Neste ano, os IPOs brasileiros foram financiados principalmente por investidores locais, impulsionados por taxas de juros na mínima histórica. Os investidores estrangeiros responderam por 38% do dinheiro nos IPOs brasileiros neste ano, abaixo do nível médio histórico de 60% desde 2007, dando aos investidores domésticos muita influência sobre os preços.

A bolsa de valores teve saídas de investimento estrangeiro de cerca de 90 bilhões de reais até agora este ano, enquanto os fundos de ações locais tiveram entradas de mais de 60 bilhões de reais, de acordo com um relatório recente do Bank of America.

“O interesse dos investidores estrangeiros por Brasil esta anêmico, com a maioria mostrando preferência por empresas chinesas entre os mercados emergentes, especialmente IPOs de tecnologia”, disse Andre Rosenblit, chefe da unidade de corretagem do Banco Santander Brasil.

Incertezas em torno das eleições presidenciais dos EUA e uma segunda onda de Covid-19 na Europa têm levado investidores globais a fugirem do risco, um outro obstáculo para os IPOs brasileiros.

No Brasil, o governo Jair Bolsonaro cogita um novo programa de renda mínima, sem dar demonostraçõess claras de corte de despesas.

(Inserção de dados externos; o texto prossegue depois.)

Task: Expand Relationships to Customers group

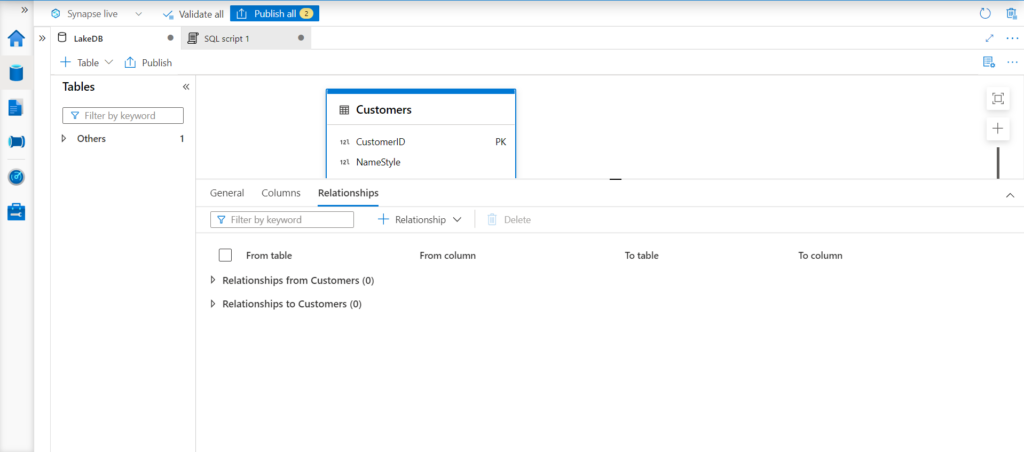Action: coord(213,304)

Isso tem levado a uma onda de desvalorização do real, do índice da bolsa de valores e a um aumento das taxas de juros de longo prazo.

Além disso, o boom de IPOs do Brasil tornou-se vítima de seu próprio sucesso, à medida que a corrida das empresas para abrir capital se chocou com um fato imutável: a base de investidores do país – mesmo considerando seu recente crescimento – não consegue absorver tantos IPOs de uma só vez.

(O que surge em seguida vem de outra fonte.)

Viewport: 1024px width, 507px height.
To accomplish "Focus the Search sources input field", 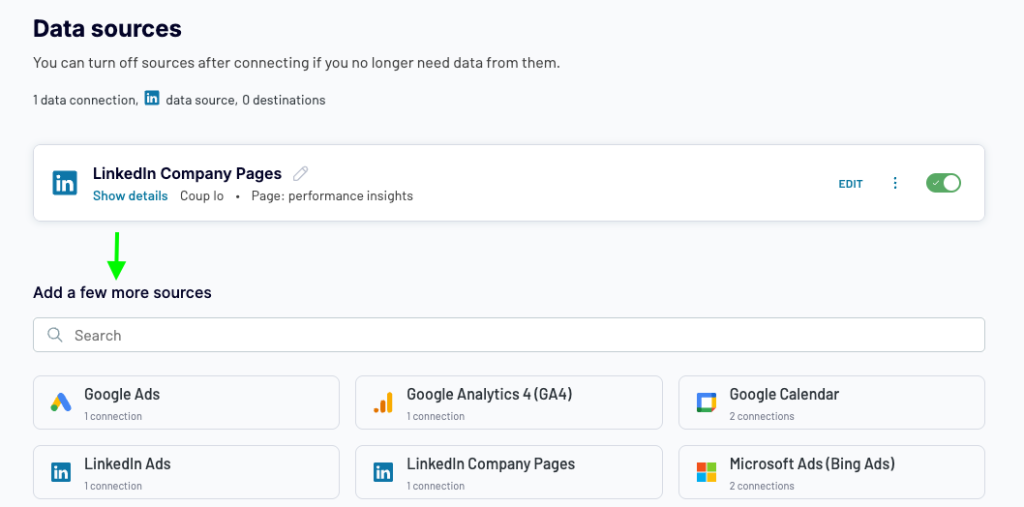I will click(509, 335).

Simplesmente não há compradores suficientes de uma vez para o enorme aumento da oferta, dizem banqueiros, empresas e administradores de ativos. Alguns gestores de ativos até reclamam que não têm analistas suficientes para examinar – por exemplo – três varejistas de medicamentos diferentes ou uma dúzia de empresas de construção que buscaram quase que simultaneamente um IPO.

Mais seletivos

“Certamente há dinheiro novo fluindo de títulos públicos para ações, mas não o suficiente para todas essas ofertas de ações”, disse o gestor de recursos Renato Ometto, da Mauá Capital, que administra 6 bilhões de reais. “Para comprar todos esses IPOs, eu teria que vender outra ação do meu portfólio e não quero fazer isso.”

Quase 50 empresas brasileiras já entraram com pedido de IPO e muitas outras estavam de olho em abertura de capital, dizem executivos de bancos de investimento. Esse fluxo não era visto desde 2007, quando 64 empresas foram listadas, mas em um período de 12 meses.

Muitos dos IPOs que saíram do papel mostraram retornos decepcionantes, tornando os gestores de fundos e investidores de varejo mais céticos em relação às próximas transações. Dos 18 IPOs de empresas brasileiras neste ano, apenas dez estão negociando acima dos preços do IPO.

“Com tantos IPOs, os investidores têm mais poder de barganha e estão sendo mais seletivos”, disse Eduardo Miras, chefe do banco de investimento do Citi no Brasil. “Mas o mercado não fechou, as coisas vão encontrar um equilíbrio.”

O bureau de crédito Boa Vista Serviços concluiu com sucesso a precificação de suas ações no ponto médio de sua faixa de preços num IPO que movimentou 2,17 bilhões de reais. E a Caixa Seguridade está pensando em retomar a oferta em dezembro, naquela que seria sua terceira tentativa de IPO neste ano.

“A taxa básica de juros está em um nível baixo recorde. Isso é muito construtivo para a economia”, disse Eduardo Mendez, diretor para o mercado de ações da América Latina do Morgan Stanley. “As nuvens são visíveis no céu, mas não há furacão no horizonte”, disse Mendez.